Work task
The expected output is an exact restatement of all the records.

Supplied records
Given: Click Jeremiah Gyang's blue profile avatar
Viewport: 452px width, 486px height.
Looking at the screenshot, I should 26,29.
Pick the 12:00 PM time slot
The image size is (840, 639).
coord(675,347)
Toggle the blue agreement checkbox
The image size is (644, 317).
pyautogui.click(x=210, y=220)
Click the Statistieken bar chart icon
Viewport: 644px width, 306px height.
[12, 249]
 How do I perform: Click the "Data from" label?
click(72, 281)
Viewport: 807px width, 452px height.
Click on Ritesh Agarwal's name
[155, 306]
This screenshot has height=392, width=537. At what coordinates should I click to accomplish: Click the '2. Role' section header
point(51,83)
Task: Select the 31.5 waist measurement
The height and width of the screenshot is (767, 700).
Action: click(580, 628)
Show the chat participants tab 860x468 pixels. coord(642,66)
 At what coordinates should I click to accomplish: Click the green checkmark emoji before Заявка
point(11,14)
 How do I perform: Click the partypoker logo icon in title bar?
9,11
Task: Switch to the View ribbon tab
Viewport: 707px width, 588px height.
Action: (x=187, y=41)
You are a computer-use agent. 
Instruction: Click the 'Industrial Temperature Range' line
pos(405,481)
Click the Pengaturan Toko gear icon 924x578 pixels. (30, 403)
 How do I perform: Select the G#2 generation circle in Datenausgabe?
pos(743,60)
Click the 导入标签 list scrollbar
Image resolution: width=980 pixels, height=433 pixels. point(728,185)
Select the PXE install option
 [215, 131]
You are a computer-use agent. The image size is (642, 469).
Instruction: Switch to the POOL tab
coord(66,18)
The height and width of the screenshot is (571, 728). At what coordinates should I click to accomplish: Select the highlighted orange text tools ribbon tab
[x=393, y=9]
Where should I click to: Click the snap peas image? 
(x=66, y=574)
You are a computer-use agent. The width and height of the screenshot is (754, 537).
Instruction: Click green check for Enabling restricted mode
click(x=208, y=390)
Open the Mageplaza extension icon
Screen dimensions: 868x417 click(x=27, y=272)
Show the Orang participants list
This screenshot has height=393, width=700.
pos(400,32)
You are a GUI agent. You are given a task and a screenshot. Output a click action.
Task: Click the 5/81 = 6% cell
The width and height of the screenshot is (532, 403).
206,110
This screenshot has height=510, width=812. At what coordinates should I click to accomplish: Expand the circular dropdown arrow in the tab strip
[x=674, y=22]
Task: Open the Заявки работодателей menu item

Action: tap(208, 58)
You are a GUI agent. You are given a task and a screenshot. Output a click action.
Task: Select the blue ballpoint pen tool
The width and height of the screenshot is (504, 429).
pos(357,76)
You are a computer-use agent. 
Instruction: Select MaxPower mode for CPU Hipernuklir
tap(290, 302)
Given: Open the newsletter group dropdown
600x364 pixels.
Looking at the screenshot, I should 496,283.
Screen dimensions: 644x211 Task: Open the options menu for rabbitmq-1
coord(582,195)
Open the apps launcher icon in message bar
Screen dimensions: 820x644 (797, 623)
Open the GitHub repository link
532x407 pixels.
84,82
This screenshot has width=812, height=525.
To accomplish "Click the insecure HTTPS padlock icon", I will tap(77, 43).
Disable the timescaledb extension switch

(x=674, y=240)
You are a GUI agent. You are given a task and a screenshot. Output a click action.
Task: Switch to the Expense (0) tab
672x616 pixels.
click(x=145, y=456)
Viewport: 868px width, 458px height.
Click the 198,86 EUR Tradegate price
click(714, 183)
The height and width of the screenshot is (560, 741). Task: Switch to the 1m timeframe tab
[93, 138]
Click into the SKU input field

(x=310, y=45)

Task response
Given: Click Jeremiah Gyang's blue profile avatar
Viewport: 452px width, 486px height.
Looking at the screenshot, I should 26,29.
Pick the 12:00 PM time slot
The image size is (840, 639).
coord(675,347)
Toggle the blue agreement checkbox
The image size is (644, 317).
pyautogui.click(x=210, y=220)
Click the Statistieken bar chart icon
Viewport: 644px width, 306px height.
[12, 249]
 How do I perform: Click the "Data from" label?
click(72, 281)
Viewport: 807px width, 452px height.
Click on Ritesh Agarwal's name
[155, 306]
This screenshot has height=392, width=537. At what coordinates should I click to accomplish: Click the '2. Role' section header
point(51,83)
Task: Select the 31.5 waist measurement
The height and width of the screenshot is (767, 700).
Action: click(580, 628)
Show the chat participants tab 860x468 pixels. coord(642,66)
 At what coordinates should I click to accomplish: Click the green checkmark emoji before Заявка
point(11,14)
 How do I perform: Click the partypoker logo icon in title bar?
9,11
Task: Switch to the View ribbon tab
Viewport: 707px width, 588px height.
Action: (x=187, y=41)
You are a computer-use agent. 
Instruction: Click the 'Industrial Temperature Range' line
pos(405,481)
Click the Pengaturan Toko gear icon 924x578 pixels. (30, 403)
 How do I perform: Select the G#2 generation circle in Datenausgabe?
pos(743,60)
Click the 导入标签 list scrollbar
Image resolution: width=980 pixels, height=433 pixels. point(728,185)
Select the PXE install option
 [215, 131]
You are a computer-use agent. The image size is (642, 469).
Instruction: Switch to the POOL tab
coord(66,18)
The height and width of the screenshot is (571, 728). At what coordinates should I click to accomplish: Select the highlighted orange text tools ribbon tab
[x=393, y=9]
Where should I click to: Click the snap peas image? 
(x=66, y=574)
You are a computer-use agent. The width and height of the screenshot is (754, 537).
Instruction: Click green check for Enabling restricted mode
click(x=208, y=390)
Open the Mageplaza extension icon
Screen dimensions: 868x417 click(x=27, y=272)
Show the Orang participants list
This screenshot has height=393, width=700.
pos(400,32)
You are a GUI agent. You are given a task and a screenshot. Output a click action.
Task: Click the 5/81 = 6% cell
The width and height of the screenshot is (532, 403).
206,110
This screenshot has height=510, width=812. At what coordinates should I click to accomplish: Expand the circular dropdown arrow in the tab strip
[x=674, y=22]
Task: Open the Заявки работодателей menu item

Action: tap(208, 58)
You are a GUI agent. You are given a task and a screenshot. Output a click action.
Task: Select the blue ballpoint pen tool
The width and height of the screenshot is (504, 429).
pos(357,76)
You are a computer-use agent. 
Instruction: Select MaxPower mode for CPU Hipernuklir
tap(290, 302)
Given: Open the newsletter group dropdown
600x364 pixels.
Looking at the screenshot, I should 496,283.
Screen dimensions: 644x211 Task: Open the options menu for rabbitmq-1
coord(582,195)
Open the apps launcher icon in message bar
Screen dimensions: 820x644 (797, 623)
Open the GitHub repository link
532x407 pixels.
84,82
This screenshot has width=812, height=525.
To accomplish "Click the insecure HTTPS padlock icon", I will tap(77, 43).
Disable the timescaledb extension switch

(x=674, y=240)
You are a GUI agent. You are given a task and a screenshot. Output a click action.
Task: Switch to the Expense (0) tab
672x616 pixels.
click(x=145, y=456)
Viewport: 868px width, 458px height.
Click the 198,86 EUR Tradegate price
click(714, 183)
The height and width of the screenshot is (560, 741). Task: Switch to the 1m timeframe tab
[93, 138]
Click into the SKU input field

(x=310, y=45)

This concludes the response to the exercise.